> [TASK PROMPT]: Report back every line of the entries that contains "arrow", exactly as written.

> [SOURCE INFORMATION]:
==================================================
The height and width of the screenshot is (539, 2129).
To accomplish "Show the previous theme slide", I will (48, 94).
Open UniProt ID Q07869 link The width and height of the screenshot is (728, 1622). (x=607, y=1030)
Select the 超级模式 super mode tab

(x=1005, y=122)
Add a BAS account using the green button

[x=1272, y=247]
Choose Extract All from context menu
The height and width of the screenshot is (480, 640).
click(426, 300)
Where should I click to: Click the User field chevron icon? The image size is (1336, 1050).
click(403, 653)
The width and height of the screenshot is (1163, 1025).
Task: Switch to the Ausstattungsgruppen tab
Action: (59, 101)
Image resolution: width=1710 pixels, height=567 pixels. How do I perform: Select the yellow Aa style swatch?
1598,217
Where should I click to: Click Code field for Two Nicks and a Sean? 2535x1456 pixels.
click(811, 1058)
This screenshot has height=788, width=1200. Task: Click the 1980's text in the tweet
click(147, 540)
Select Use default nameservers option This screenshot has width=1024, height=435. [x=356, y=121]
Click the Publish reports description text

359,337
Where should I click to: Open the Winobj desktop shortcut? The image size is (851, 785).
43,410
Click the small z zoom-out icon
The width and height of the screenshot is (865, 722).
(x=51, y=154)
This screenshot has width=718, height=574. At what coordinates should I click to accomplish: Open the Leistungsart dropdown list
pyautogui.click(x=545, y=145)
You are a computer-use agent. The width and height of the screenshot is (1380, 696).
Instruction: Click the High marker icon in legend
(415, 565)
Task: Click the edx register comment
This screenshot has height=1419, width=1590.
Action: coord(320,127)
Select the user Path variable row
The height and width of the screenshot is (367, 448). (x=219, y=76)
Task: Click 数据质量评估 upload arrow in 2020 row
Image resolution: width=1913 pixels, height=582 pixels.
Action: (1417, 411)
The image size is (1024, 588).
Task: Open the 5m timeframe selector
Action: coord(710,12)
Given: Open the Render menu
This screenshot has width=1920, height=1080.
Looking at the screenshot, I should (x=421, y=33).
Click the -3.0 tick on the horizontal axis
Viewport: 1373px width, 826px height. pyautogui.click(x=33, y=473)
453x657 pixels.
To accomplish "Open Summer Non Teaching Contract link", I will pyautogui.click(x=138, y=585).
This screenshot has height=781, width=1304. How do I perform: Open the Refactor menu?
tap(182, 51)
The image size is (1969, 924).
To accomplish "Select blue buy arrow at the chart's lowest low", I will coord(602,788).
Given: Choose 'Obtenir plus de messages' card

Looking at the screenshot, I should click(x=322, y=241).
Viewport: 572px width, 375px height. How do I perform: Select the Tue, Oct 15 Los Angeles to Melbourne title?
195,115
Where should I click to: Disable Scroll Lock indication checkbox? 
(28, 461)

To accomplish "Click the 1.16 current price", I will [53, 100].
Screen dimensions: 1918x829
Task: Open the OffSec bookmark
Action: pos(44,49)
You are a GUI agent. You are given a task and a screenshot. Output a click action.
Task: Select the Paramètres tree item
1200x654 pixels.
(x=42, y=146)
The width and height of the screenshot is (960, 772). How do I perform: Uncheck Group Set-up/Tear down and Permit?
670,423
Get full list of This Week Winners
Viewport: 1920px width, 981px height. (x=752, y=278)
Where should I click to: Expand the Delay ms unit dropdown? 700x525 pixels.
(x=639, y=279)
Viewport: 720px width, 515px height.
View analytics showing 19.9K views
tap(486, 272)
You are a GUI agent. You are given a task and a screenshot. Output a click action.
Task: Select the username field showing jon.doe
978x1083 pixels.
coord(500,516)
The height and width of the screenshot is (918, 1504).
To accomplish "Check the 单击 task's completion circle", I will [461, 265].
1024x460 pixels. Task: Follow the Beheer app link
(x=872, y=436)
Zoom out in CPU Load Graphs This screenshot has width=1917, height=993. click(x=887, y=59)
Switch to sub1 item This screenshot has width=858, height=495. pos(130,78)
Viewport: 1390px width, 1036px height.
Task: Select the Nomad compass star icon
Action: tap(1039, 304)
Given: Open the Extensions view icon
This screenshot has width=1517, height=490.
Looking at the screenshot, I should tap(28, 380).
==================================================
> [TASK SOLUTION]:
Task: Click 数据质量评估 upload arrow in 2020 row
To accomplish "Select blue buy arrow at the chart's lowest low", I will coord(602,788).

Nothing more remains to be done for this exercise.